/---

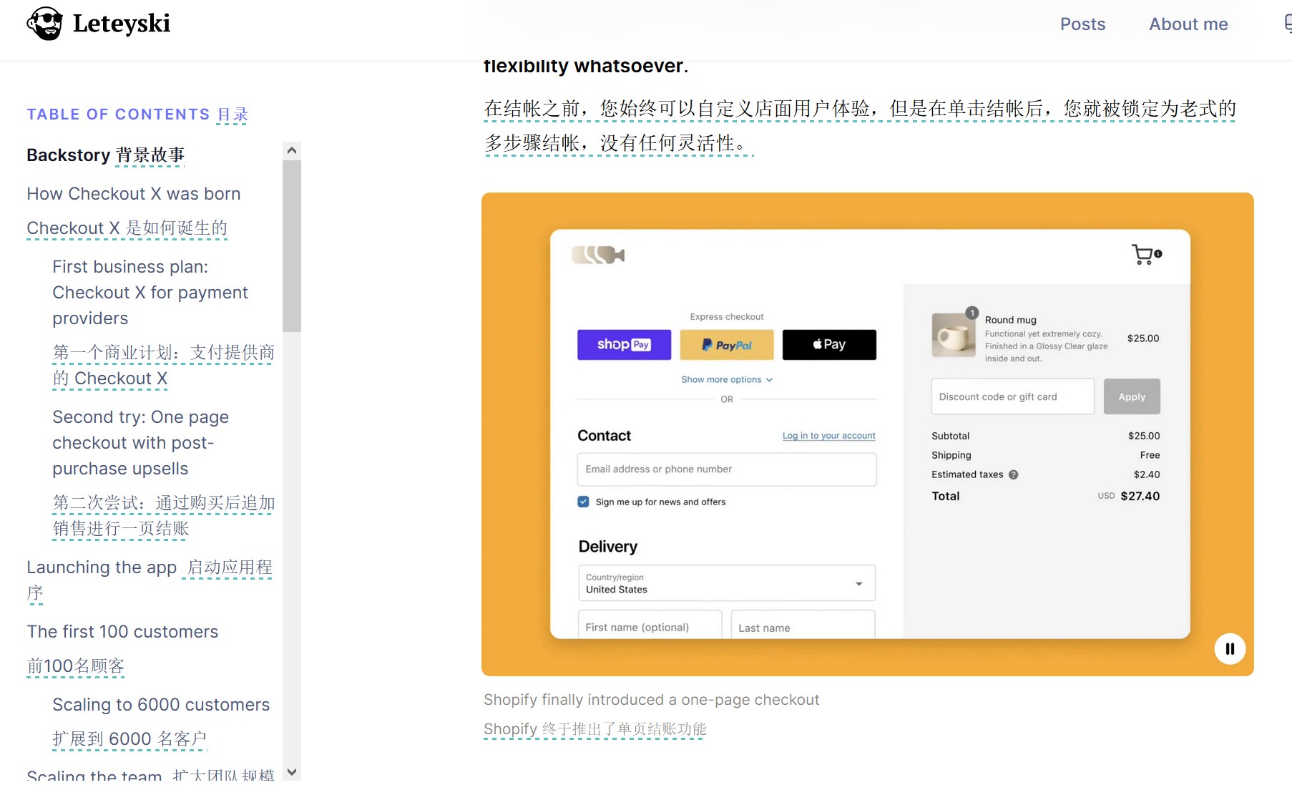The width and height of the screenshot is (1292, 790).
Task: Click the PayPal express checkout button
Action: click(726, 345)

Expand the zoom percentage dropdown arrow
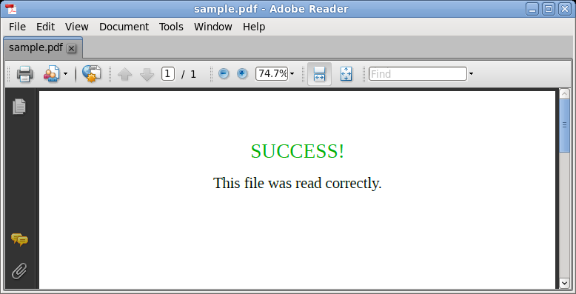pos(292,74)
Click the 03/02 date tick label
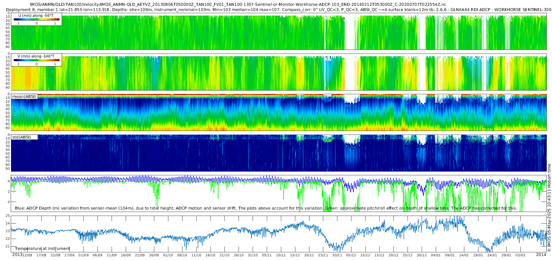The image size is (552, 260). tap(520, 255)
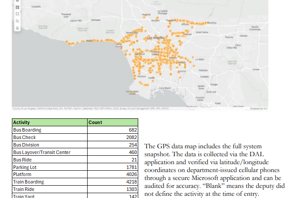287x198 pixels.
Task: Click the Los Angeles label on the map
Action: tap(158, 38)
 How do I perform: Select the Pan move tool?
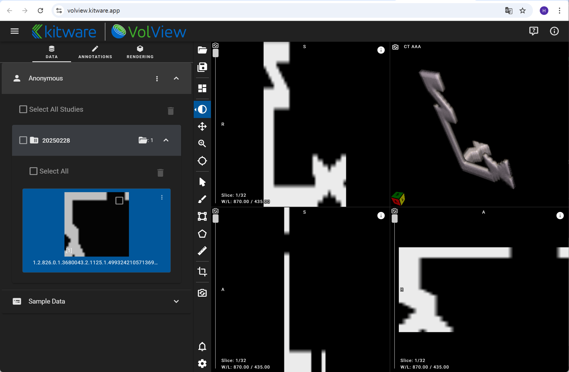[202, 126]
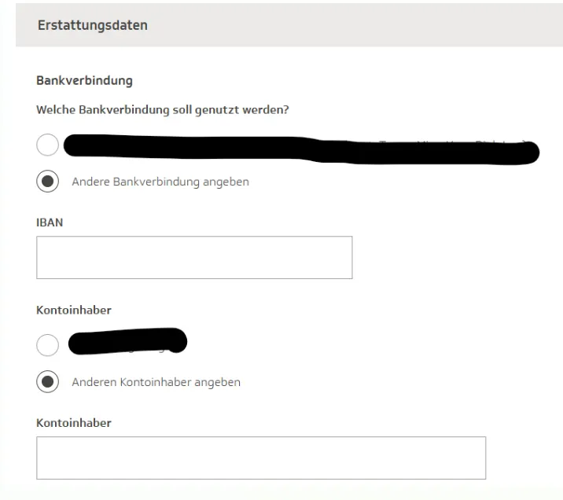Select the 'Anderen Kontoinhaber angeben' radio button
The image size is (563, 500).
[x=47, y=382]
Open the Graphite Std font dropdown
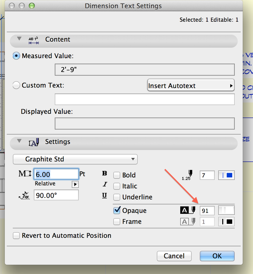This screenshot has height=274, width=253. coord(75,159)
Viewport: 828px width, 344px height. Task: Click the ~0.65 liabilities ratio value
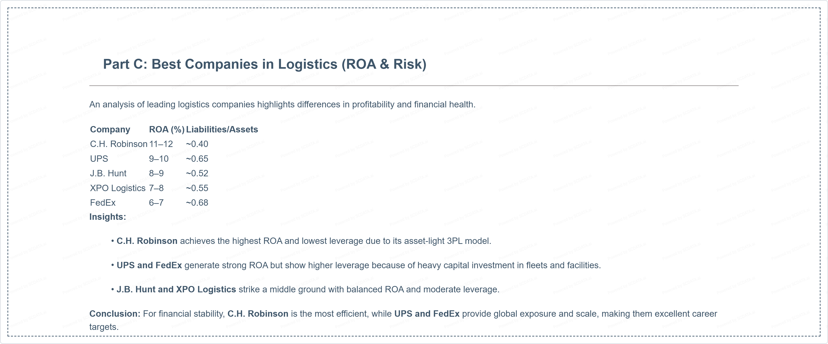pyautogui.click(x=197, y=159)
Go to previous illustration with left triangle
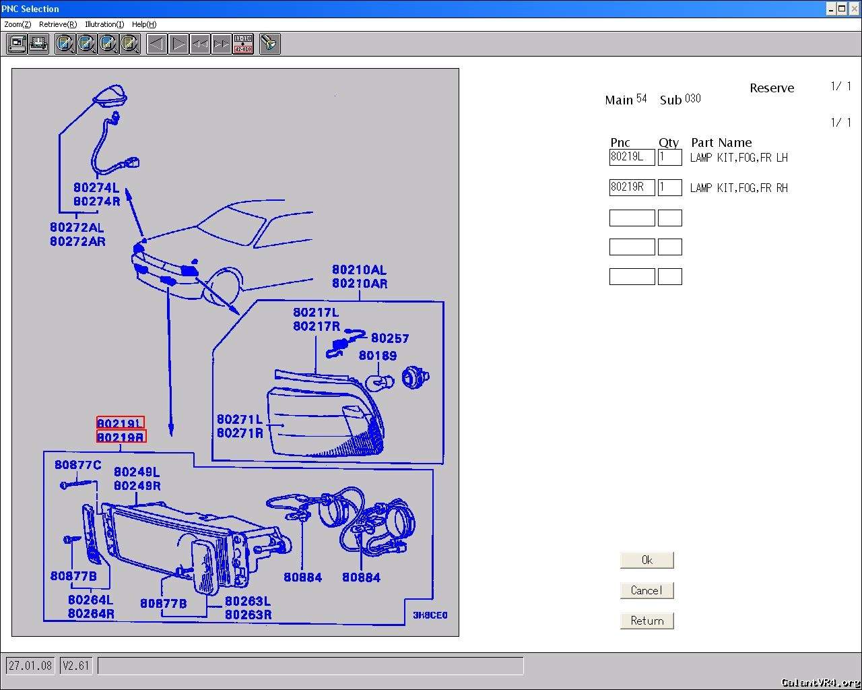Image resolution: width=862 pixels, height=690 pixels. click(x=157, y=44)
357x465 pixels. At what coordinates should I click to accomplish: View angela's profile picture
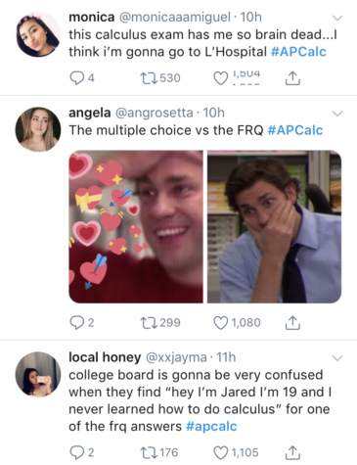pyautogui.click(x=38, y=129)
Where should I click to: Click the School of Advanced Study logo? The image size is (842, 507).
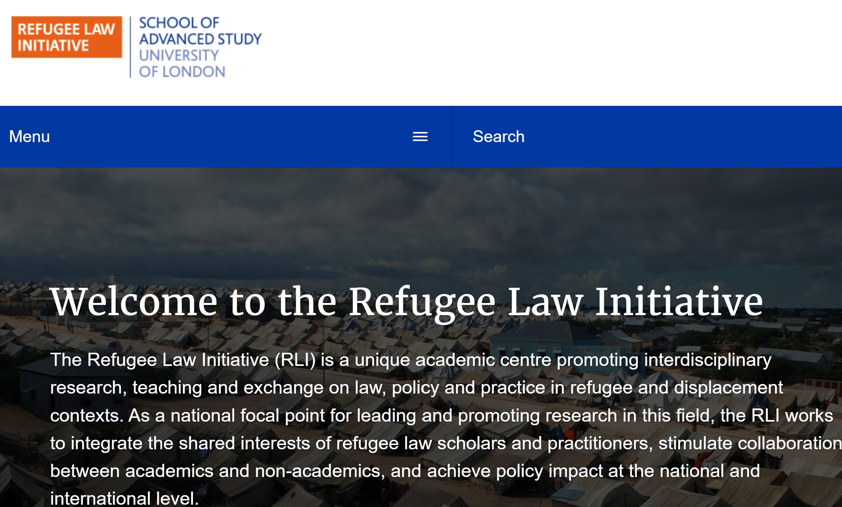tap(200, 47)
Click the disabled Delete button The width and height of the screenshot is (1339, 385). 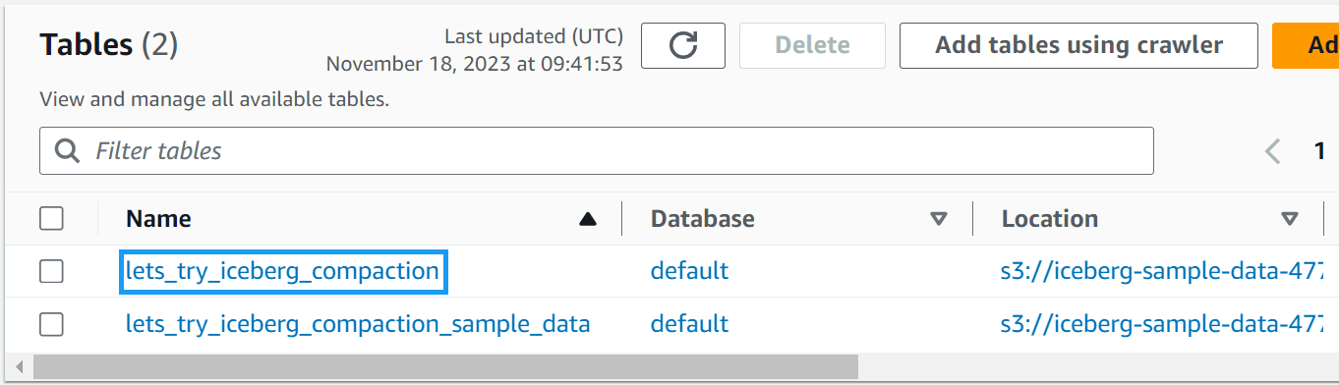click(812, 45)
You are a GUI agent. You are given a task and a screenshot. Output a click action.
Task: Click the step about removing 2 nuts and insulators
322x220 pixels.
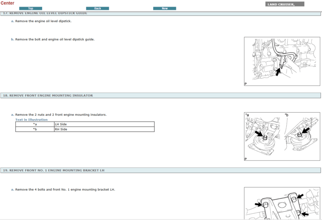(61, 115)
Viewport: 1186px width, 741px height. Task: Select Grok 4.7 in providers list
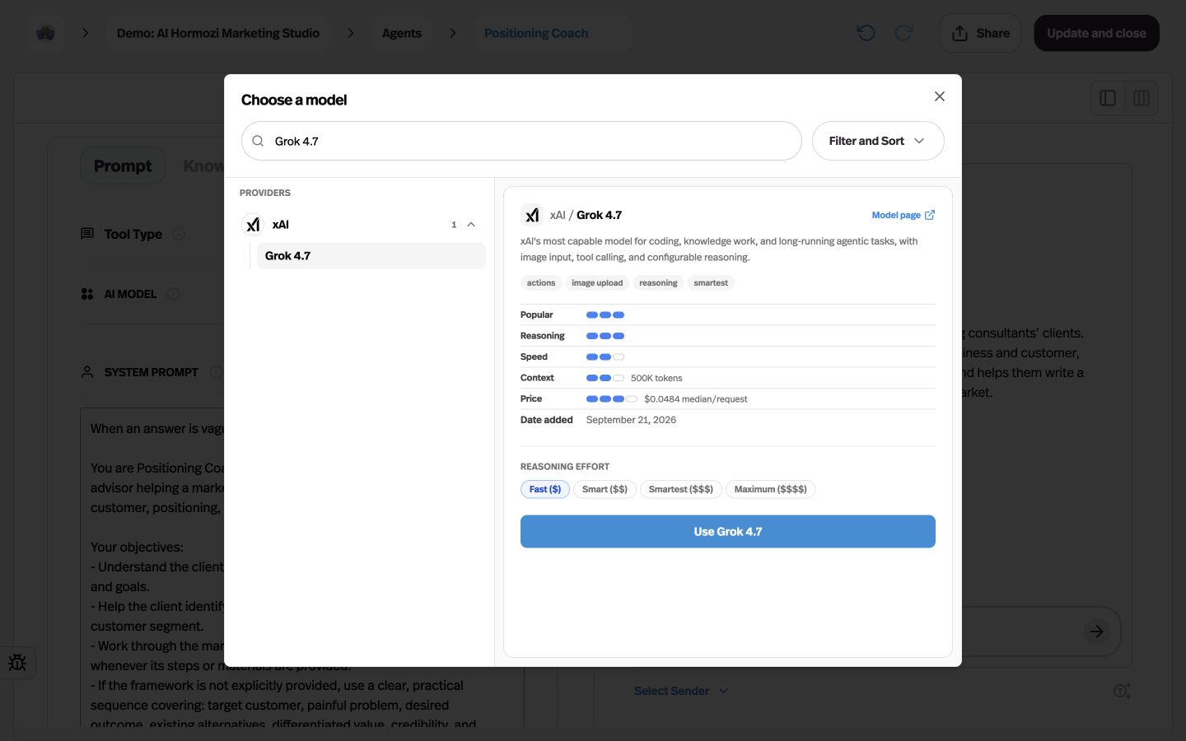(371, 256)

\---

[Aim of the exercise]:
Pull out every line of the material above that contains the string "Viewport", matching its upper- and lowercase letters, and copy each of those lines.

[In response]:
Viewport: 828px width, 344px height. Task: Click the ~0.65 liabilities ratio value
Viewport: 1186px width, 741px height. Task: Select Grok 4.7 in providers list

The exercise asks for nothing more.